È l’ottimo Panfried Catfish del Red Rooster , degnissima conclusione gastronomica del nostro minitour nella Grande Mela. Bye bye, New York…

Dodicesimo giorno. Zoo e hamburger di bisonte.

Dopo una giornata trascorsa al Lincoln Park Zoo , ci riproviamo con l’hamburger di bisonte. E devo dare ragione a Irene, che mi aveva avvertito: quello mangiato al ristorante portoricano di Harlem era buono, ma non troppo. Il Four Pepper Burger (10oz beef patty, jalapeno bacon, ghost pepper jack, habanero dusted fied onions, chipotle aioli) gustato su suo consiglio al The Burger Local di Geneva è di un altro pianeta. A partire dalla carne. E brava Irene!

Tredicesimo giorno. Il cerchio si chiude.

La Deep Dish di Naperville ha dato il via alle nostre danze statunitensi e il cerchio si chiude là dov’è iniziato. La forza del peperoncino, aggiunto come sempre in abbondanza, stempera la malinconia che ci catturerà al momento dell’ormai imminente partenza. Il buon gelato della Jeni’s Splendid Ice Creams ai gusti di burro di arachidi e cioccolata e caramello salato addolcisce ulteriormente l’emozione.

Fermilab

Fermilab

Quattordicesimo giorno. Last Stop Fermilab.

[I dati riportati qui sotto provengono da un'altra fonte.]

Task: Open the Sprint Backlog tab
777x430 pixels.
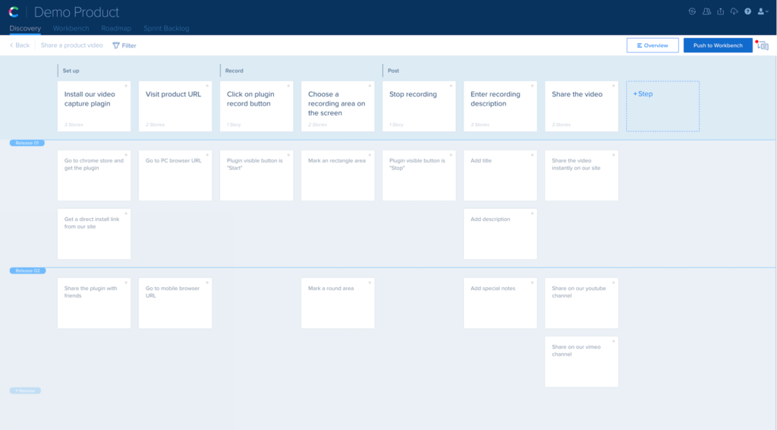Action: 166,28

Visitiamo finalmente il Fermilab , il mitico e per noi fantascientifico luogo di lavoro di Irene, un piccolo viaggio – sentendoci un po’ come gli Argonauti del cinematografico Fantastic Voyage di Richard Fleischer del 1966 – nella fisica delle particelle, nella tecnologia, negli acceleratori e negli esperimenti. Scienza e ricerca che convivono all’interno di un ambiente naturale di praterie e bisonti: un abbinamento che mi ricorda l’uso della musica nei film di Stanley Kubrick. E chi mi conosce sa che questo è un enorme complimento…

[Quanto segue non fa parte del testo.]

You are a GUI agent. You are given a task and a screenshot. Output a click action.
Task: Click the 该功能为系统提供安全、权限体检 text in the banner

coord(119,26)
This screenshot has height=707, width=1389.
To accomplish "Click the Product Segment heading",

Veloce pasto thailandese al Montri Thai Restaurant di Warrenville e, in serata, volo da Chicago a Firenze via Monaco di Baviera.

Addosso la netta sensazione – quasi una sicurezza – di avere vissuto per due settimane all’interno delle centinaia di film americani insieme ai quali siamo cresciuti. Rock’n’roll will never die.